Le divorce est une pratique courante en France. Selon l'Insee, 123.500 couples ont divorcé en 2014, ce qui correspond à près de deux divorces pour 1.000 habitants. Mais comment bien gérer le partage des biens ? Pour Allô Europe 1, mardi, l'avocat Roland Perez livre quelques conseils.

Faut-il nécessairement un juge pour partager ses biens ?Si le couple s'est mis d'accord sur un partage avant le divorce, il n'est pas nécessaire de faire intervenir un juge. "Il interviendra en revanche dans le cadre d'un divorce contentieux", précise Roland Perez. 

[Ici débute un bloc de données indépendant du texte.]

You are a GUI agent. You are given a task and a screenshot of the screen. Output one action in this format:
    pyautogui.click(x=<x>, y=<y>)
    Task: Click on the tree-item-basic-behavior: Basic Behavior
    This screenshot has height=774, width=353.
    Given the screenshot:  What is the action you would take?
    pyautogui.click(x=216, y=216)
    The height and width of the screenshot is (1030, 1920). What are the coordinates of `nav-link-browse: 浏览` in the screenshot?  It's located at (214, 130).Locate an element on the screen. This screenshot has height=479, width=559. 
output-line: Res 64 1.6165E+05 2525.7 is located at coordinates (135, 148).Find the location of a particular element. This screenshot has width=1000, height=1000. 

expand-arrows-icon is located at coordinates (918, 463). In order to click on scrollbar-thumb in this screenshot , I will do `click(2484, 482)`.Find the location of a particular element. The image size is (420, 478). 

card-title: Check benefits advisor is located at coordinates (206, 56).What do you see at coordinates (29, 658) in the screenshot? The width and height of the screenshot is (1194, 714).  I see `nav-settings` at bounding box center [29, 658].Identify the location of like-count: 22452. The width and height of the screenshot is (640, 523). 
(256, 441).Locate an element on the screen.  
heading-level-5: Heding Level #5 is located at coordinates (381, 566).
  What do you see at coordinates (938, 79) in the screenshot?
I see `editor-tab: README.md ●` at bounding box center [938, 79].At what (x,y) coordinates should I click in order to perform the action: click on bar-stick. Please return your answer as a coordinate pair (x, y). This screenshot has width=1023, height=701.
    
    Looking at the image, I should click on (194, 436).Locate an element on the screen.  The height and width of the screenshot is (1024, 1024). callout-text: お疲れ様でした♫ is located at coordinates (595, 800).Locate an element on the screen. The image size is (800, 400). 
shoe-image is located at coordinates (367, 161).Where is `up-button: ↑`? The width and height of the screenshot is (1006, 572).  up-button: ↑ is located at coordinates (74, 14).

Qu'est-ce que le droit de partage ? C'est une taxe que doit payer le couple qui divorce en fonction de la valeur de son patrimoine. Pour les couples dont les biens valent plus de 5.000 euros, elle correspond  à 2,5 % de la valeur du patrimoine. "Les couples qui divorcent par consentement mutuel peuvent généralement échapper à cette taxe s'ils se mettent d'accord en amont sur le partage des biens", pointe l'avocat.

Que faire si l'un des époux refuse de signer le partage ? Dans ces cas-là, c'est au juge de trancher. Il peut décider d'une vente judiciaire du ou des biens ou d'une condamnation à payer une somme d'argent au profit de l'un ou de l'autre des époux en considération de la valeur des biens. "On n'est pas obligés d'être d'accord, mais si c'est le cas c'est le juge qui a le dernier mot", explique Roland Perez. "Il faut le saisir. Après c'est l'exécution du jugement qui peut poser problème. Car il peut procéder à la vente du bien avec tous les risques que cela comporte comme celui de voir sa maison vendue au rabais par exemple".

Le crédit immobilier peut-il être suspendu ? Les couples qui ont souscrit un crédit pour l'achat d'un bien immobilier peuvent bénéficier d'une suspension, le temps que la procédure de divorce et le partage des biens soient réglés. "La banque peut suspendre le paiement des échéances pendant deux ans", détaille Roland Perez.